Chronic cannabis use can exacerbate many of the problems experienced by people with an acquired brain injury and delay or prevent relearning lost skills.
Cocaine  is a stimulant extracted from the leaves of the coco bush in South America. It is most commonly ingested nasally; however it can be injected too. Its effects can last anywhere from a few minutes to a couple of hours, depending on the method it's taken in. Prolonged use of cocaine can lead to insomnia, depression, anxiety, eating disorders, sexual dysfunction, hypertension, hallucinations, and cerebral atrophy. Nasal intake (snorting) can damage  the nasal septum.


Ecstasy, or methylenedioxymethamphetamine (MDMA), includes ingredients often difficult to obtain, so other substances may be substituted, creating a drug which is not quite MDMA and will have unpredictable affects. Common immediate effects of ecstasy include an increase of heart rate, blood pressure and body temperature, jaw clenching, teeth grinding, talkativeness, feelings of well-being and a closeness to others, loss of appetite, lowering of the seizure threshold and sometimes nausea. During the comedown, a person can feel physically exhausted (especially after dancing all night), depressed, irritable, and have difficulty sleeping and concentrating. Many drugs commonly used in the treatment of brain injury can cause serious illness or death when mixed with ecstasy. For example anti-depressant drugs, such as Prozac, Aropax, Zoloft, Nardil, Parnate and Marplan, can interact dangerously with ecstasy.

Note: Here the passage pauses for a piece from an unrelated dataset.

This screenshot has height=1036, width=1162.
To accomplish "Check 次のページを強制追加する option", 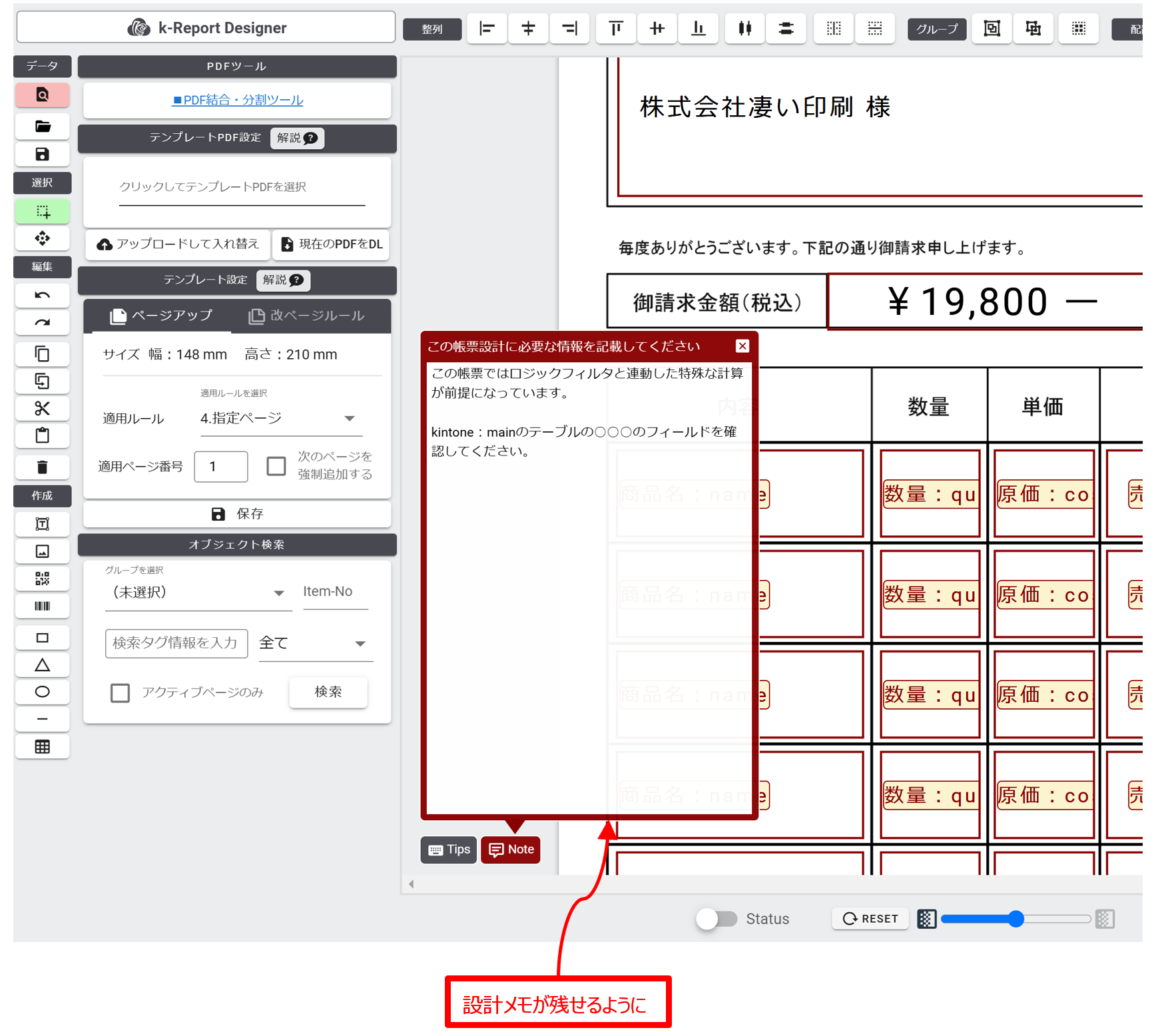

Inhalants  are a group of psychoactive substances composed of organic solvents and other volatile substances found in the typical household. Some of the most common are paint, petrol and glue. They are often inhaled from an open container or 'huffed' from a rag soaked in the substance and held to the face. The effects seen are often short-lived and include intoxication (resembling alcohol's effects), distortion of perceptions of time and space, headache, nausea, slurred speech and loss of motor co-ordination. Sniffing is most dangerous due to 'Sudden Sniffing Death Syndrome' (SSDS) which is the result often of heart failure. Long-term use can cause brain damage and damage to the central nervous system as well as hearing loss, bone marrow damage, liver and kidney damage and depletion of blood-oxygen levels. 

Heroin, a depressant, is particularly dangerous if there is an overdose, especially when injected. Many deaths have happened when heroin has been used with other central nervous system depressants, like alcohol or benzodiazepines. Injection can also cause a variety of problems with viruses such as hepatitis C and HIV/AIDS, vein infections and vein damage. Heroin can lead to high levels of dependency. 

Benzodiazepines are a very commonly prescribed sedative. There are many different brands, including Valium, Ducene, Alepam, Murelax, Serepax, Alodorm, Mogadon, Normison, Euhypnos and Temaze. Used medically, benzodiazepines can effectively reduce anxiety and sleeping problems for a short period of time until the body develops a tolerance to the drug. Many people do not realize these drugs are highly addictive, with withdrawals similar to that of heroin, but lasting much longer and potentially fatal if use is stopped immediately.